▶ Work task
Check each line of the records below for the word "Business" and copy those where it appears.

▶ Supplied information
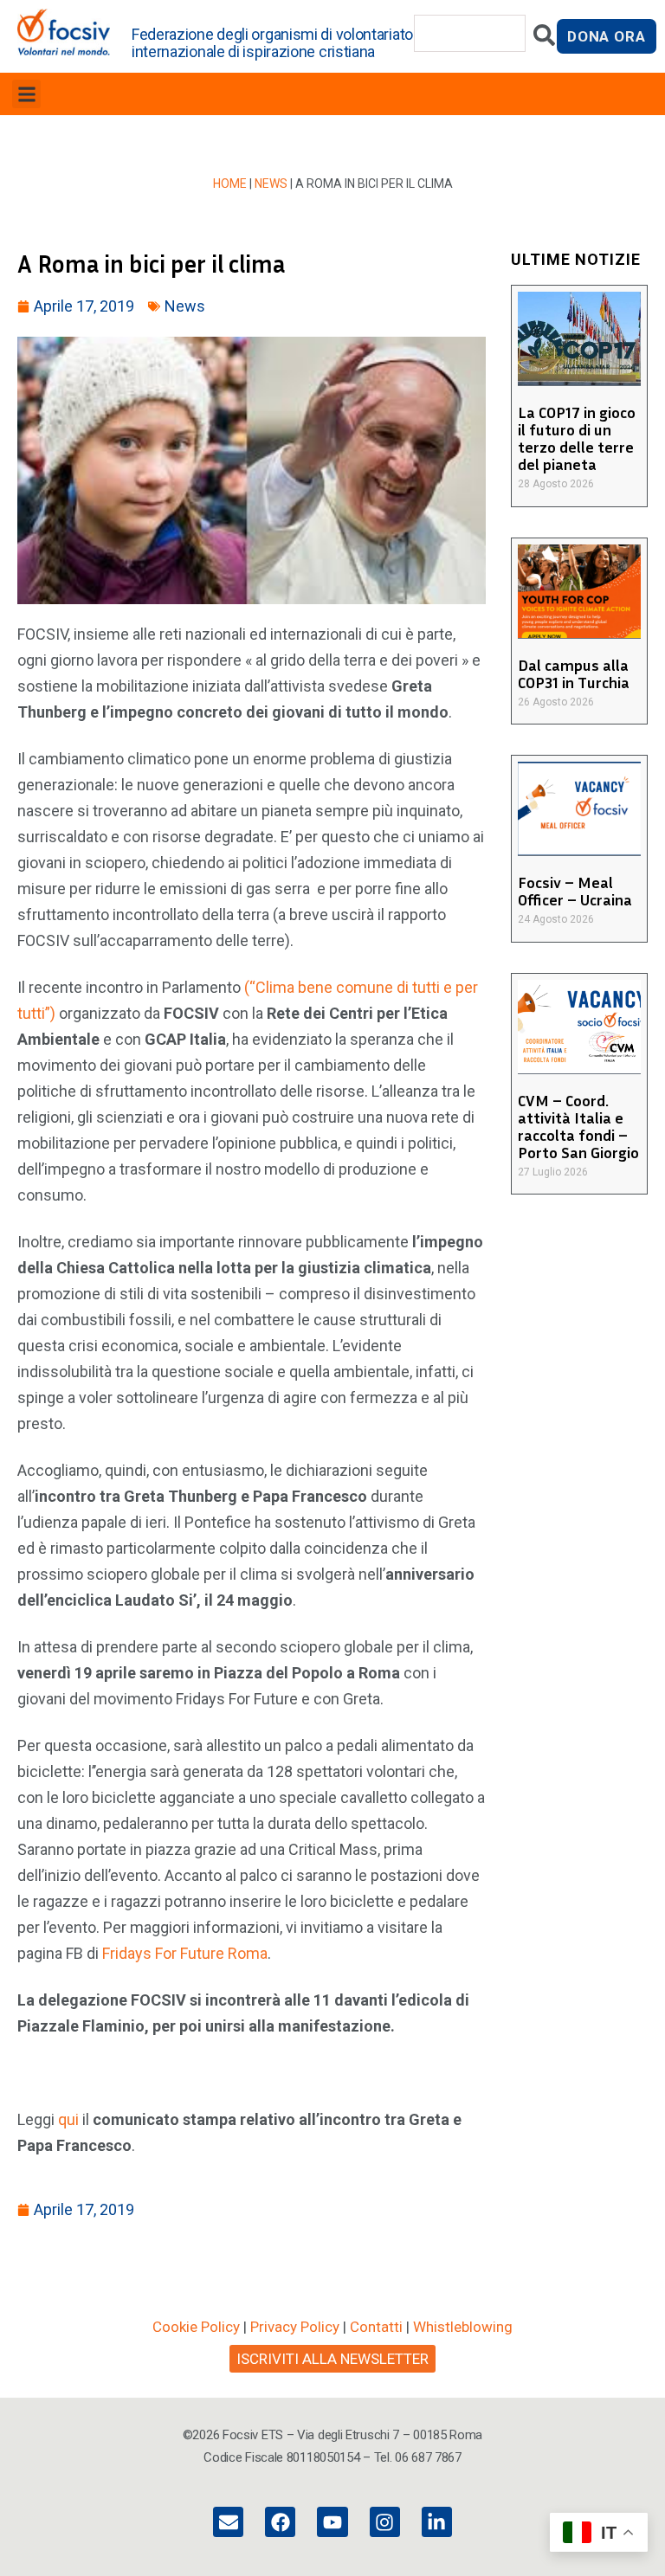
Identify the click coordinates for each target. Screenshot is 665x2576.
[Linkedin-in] (437, 2522)
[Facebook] (280, 2522)
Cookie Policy (196, 2326)
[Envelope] (228, 2522)
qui (68, 2119)
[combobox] (470, 33)
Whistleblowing (463, 2326)
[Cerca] (544, 39)
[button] (26, 94)
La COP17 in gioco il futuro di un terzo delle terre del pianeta (577, 437)
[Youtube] (332, 2522)
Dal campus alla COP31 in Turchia (573, 673)
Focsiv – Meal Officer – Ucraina (575, 891)
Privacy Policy (294, 2326)
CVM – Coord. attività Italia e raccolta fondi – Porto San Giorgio (578, 1126)
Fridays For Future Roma (185, 1953)
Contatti (376, 2326)
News (271, 183)
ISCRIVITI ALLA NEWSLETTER (332, 2358)
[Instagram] (385, 2522)
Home (230, 183)
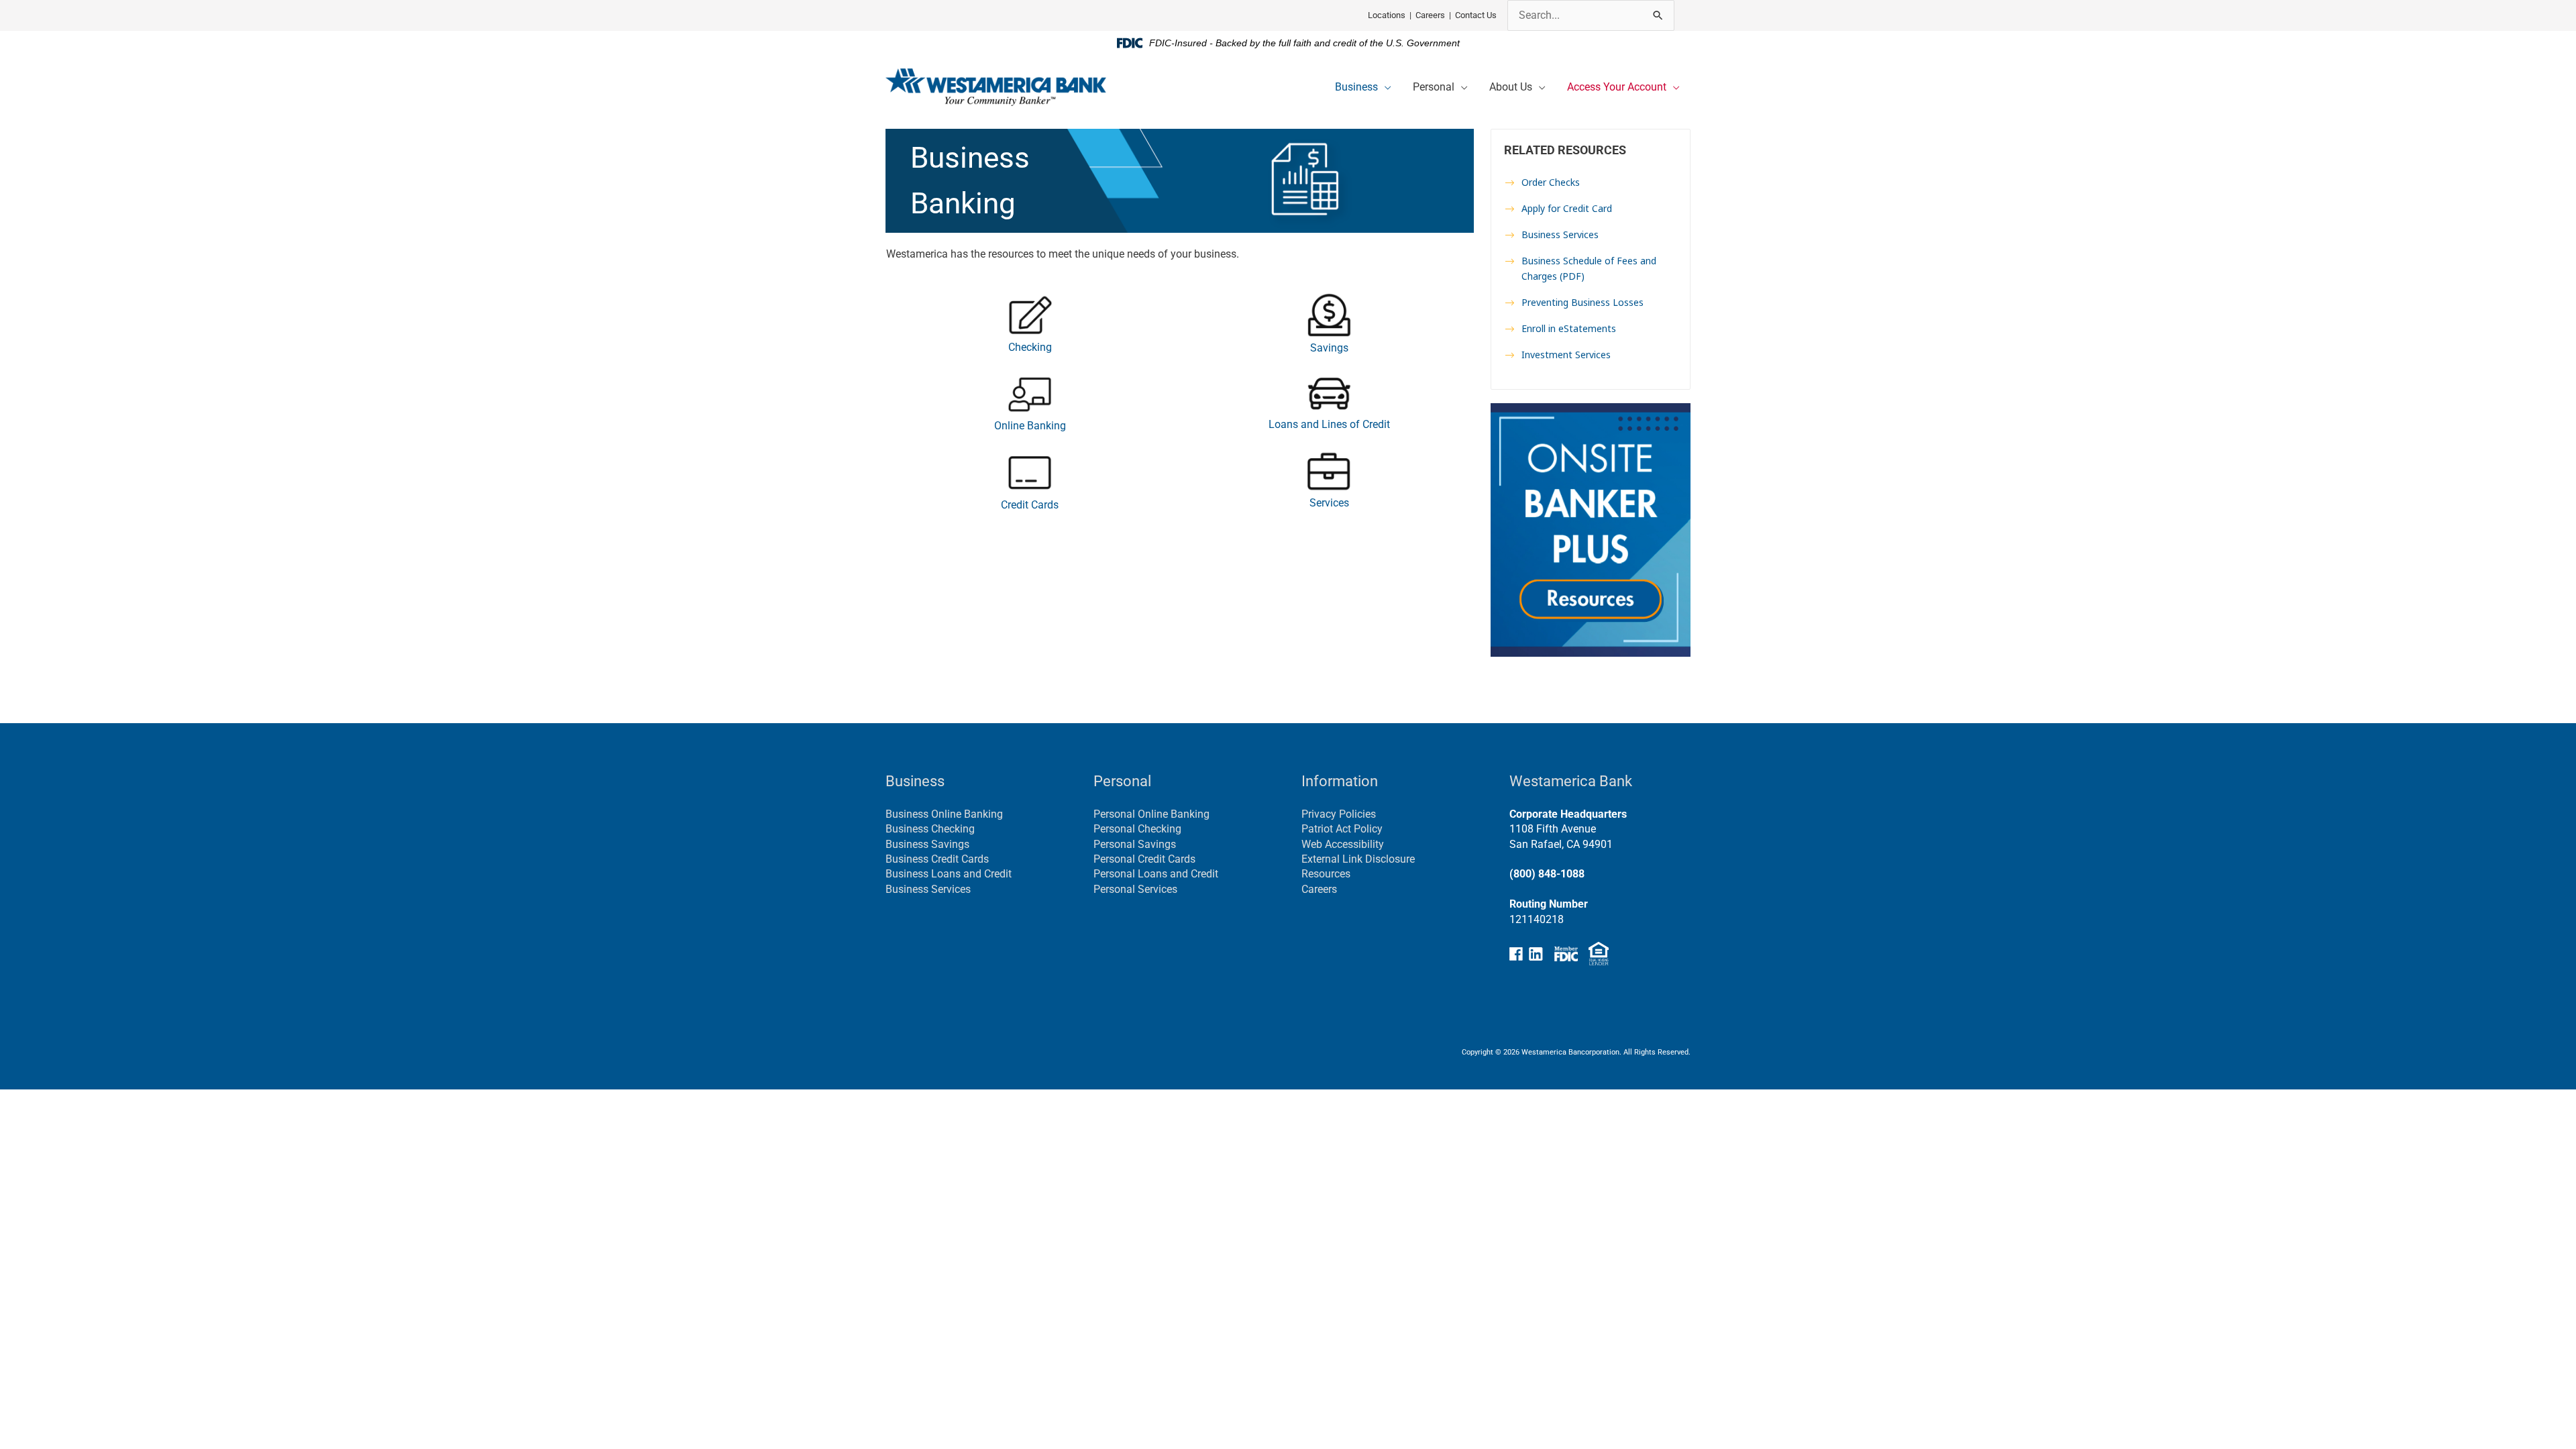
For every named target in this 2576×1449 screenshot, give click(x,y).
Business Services (1560, 234)
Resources (1325, 873)
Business (1356, 86)
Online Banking (1030, 425)
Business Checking (930, 828)
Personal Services (1135, 889)
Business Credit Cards (937, 859)
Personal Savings (1134, 844)
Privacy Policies (1338, 814)
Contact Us (1476, 15)
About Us (1510, 86)
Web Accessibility (1342, 844)
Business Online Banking (944, 814)
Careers (1430, 15)
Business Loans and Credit (948, 873)
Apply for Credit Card (1566, 208)
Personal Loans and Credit (1155, 873)
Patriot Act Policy (1342, 828)
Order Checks (1550, 182)
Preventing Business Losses (1582, 302)
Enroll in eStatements (1568, 328)
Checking (1030, 347)
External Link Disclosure (1358, 859)
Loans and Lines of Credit (1329, 424)
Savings (1329, 347)
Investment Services (1566, 354)
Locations (1386, 15)
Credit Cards (1030, 504)
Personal (1433, 86)
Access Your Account (1616, 86)
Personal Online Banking (1151, 814)
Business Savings (927, 844)
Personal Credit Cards (1144, 859)
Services (1329, 502)
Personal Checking (1137, 828)
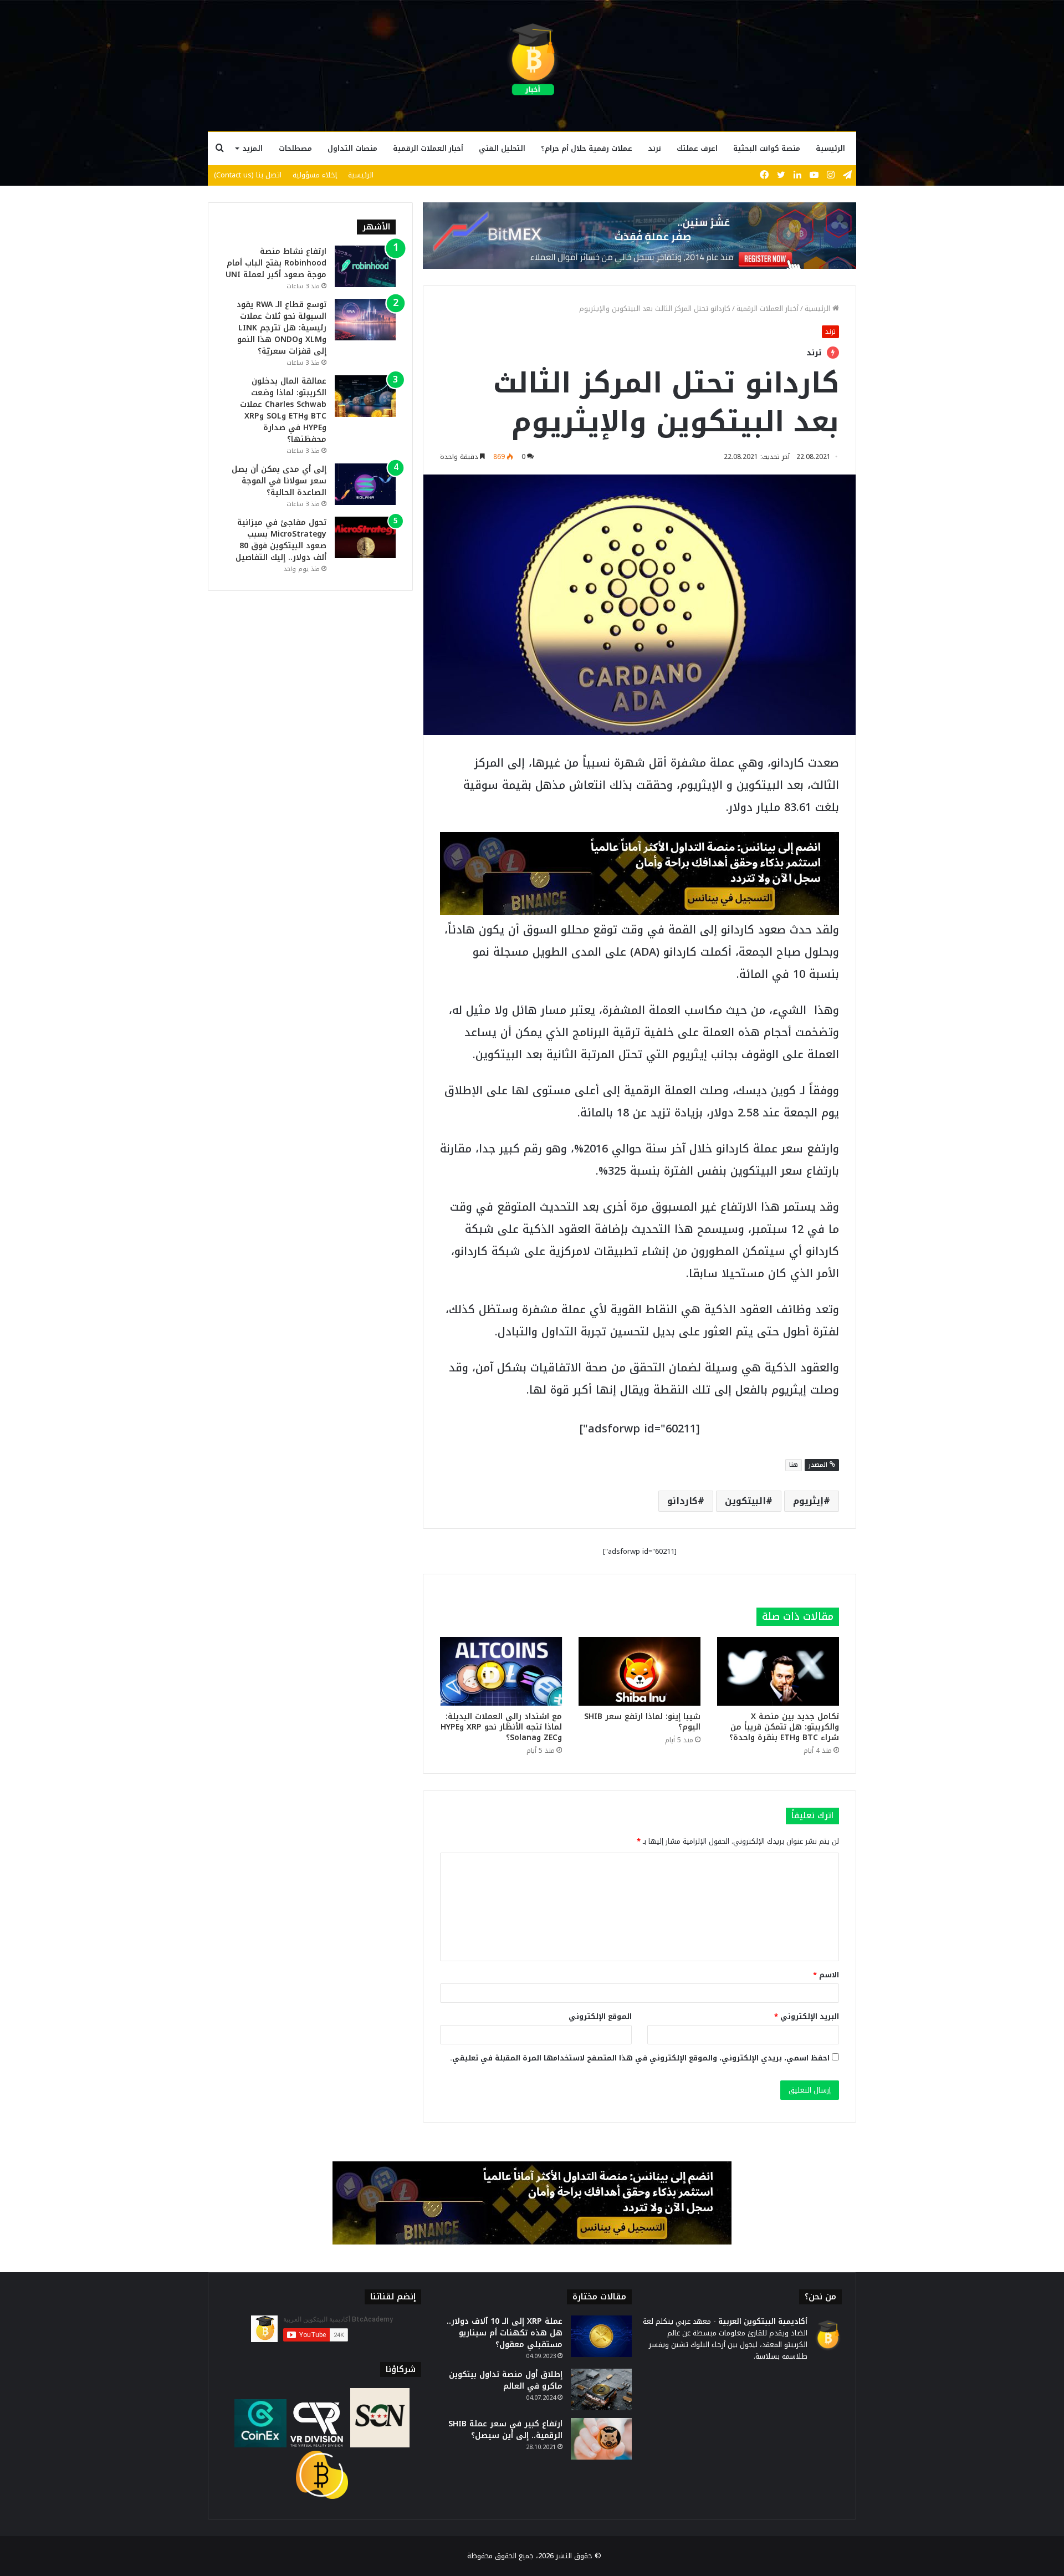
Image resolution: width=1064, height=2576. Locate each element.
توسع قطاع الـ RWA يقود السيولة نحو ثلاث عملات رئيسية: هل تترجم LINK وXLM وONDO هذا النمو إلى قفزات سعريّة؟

▶ Written reply
Business Services (1560, 234)
Business (1356, 86)
Business Checking (930, 828)
Business Credit Cards (937, 859)
Business Online Banking (944, 814)
Business Loans and Credit (948, 873)
Preventing Business Losses (1582, 302)
Business Savings (927, 844)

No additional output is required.